I got a hand fed budgie (Fluffy) a few days ago and I need some information/suggestion on how to proceed with bonding with the little one.

When I picked up my bird I was told for the first day to not interact with the bird other than sit next to the cage. So that's what I did. First day no interaction at all other than working next to the cage.

For the second day I was told to interact with the bird but limited interaction, a few times pick the bird up and have 15 minute sessions (just me no other members in the family). I followed this and when reaching into the cage out of the 3 times I tried to pick the bird up twice she was moving away from my finger so I slowly followed her and I pressed gently above legs to get her up on my finger. Fluffy stepped up on the finger and I took her out of the cage for the 15 minute session. Fluffy seemed comfortable on my finger and was curious to see what was going on around her.

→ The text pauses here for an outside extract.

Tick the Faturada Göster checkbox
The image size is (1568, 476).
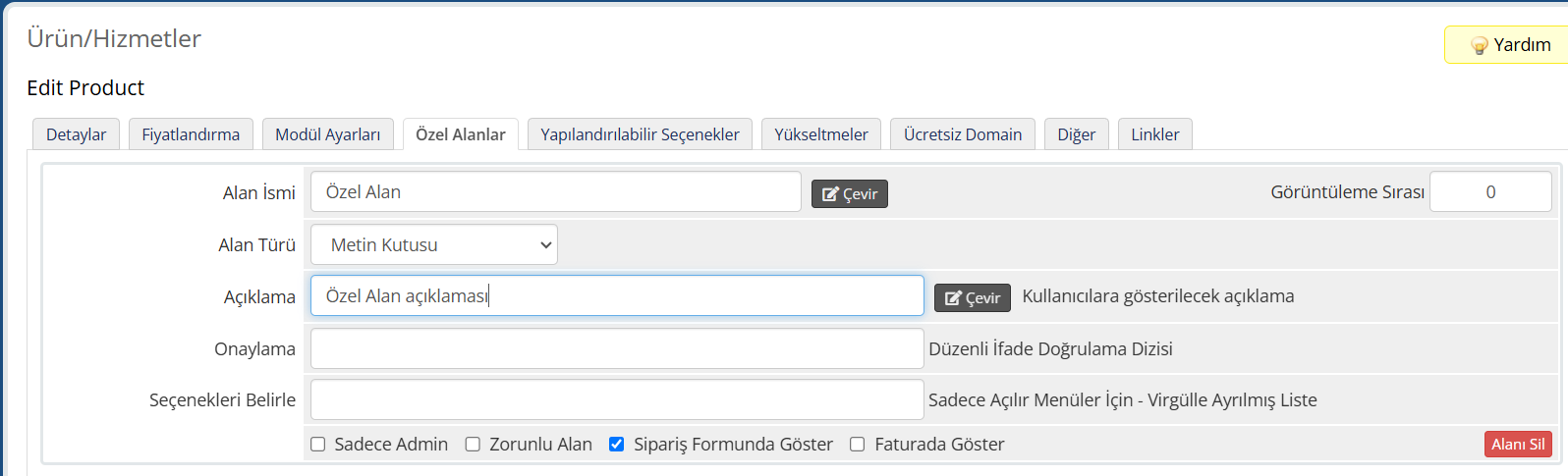858,445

Third day I was told a little more interaction. So on the 3rd day I picked her up a few more times. She is getting the idea of what I am trying to do when I gently push with the finger above legs and she steps up way faster but still sometimes moves away from my hand. She does not fly away or gets scared, it is more like "I don't know if I should come to you or not, don't trust you enough", at least that's what my inexperienced reading of Fluffy's body language is. But this and 2 additional things that I noticed got me to question if me picking her up from the cages is to soon or not. 1st is that if I have her on my finger and get close enough to the perch in the cage she jumps off my finger. 2nd is that in my last 2 sessions with her out of the cage she eventually flew off my finger and on the floor. When trying to pick her up from the floor she was trying to run away from my hand.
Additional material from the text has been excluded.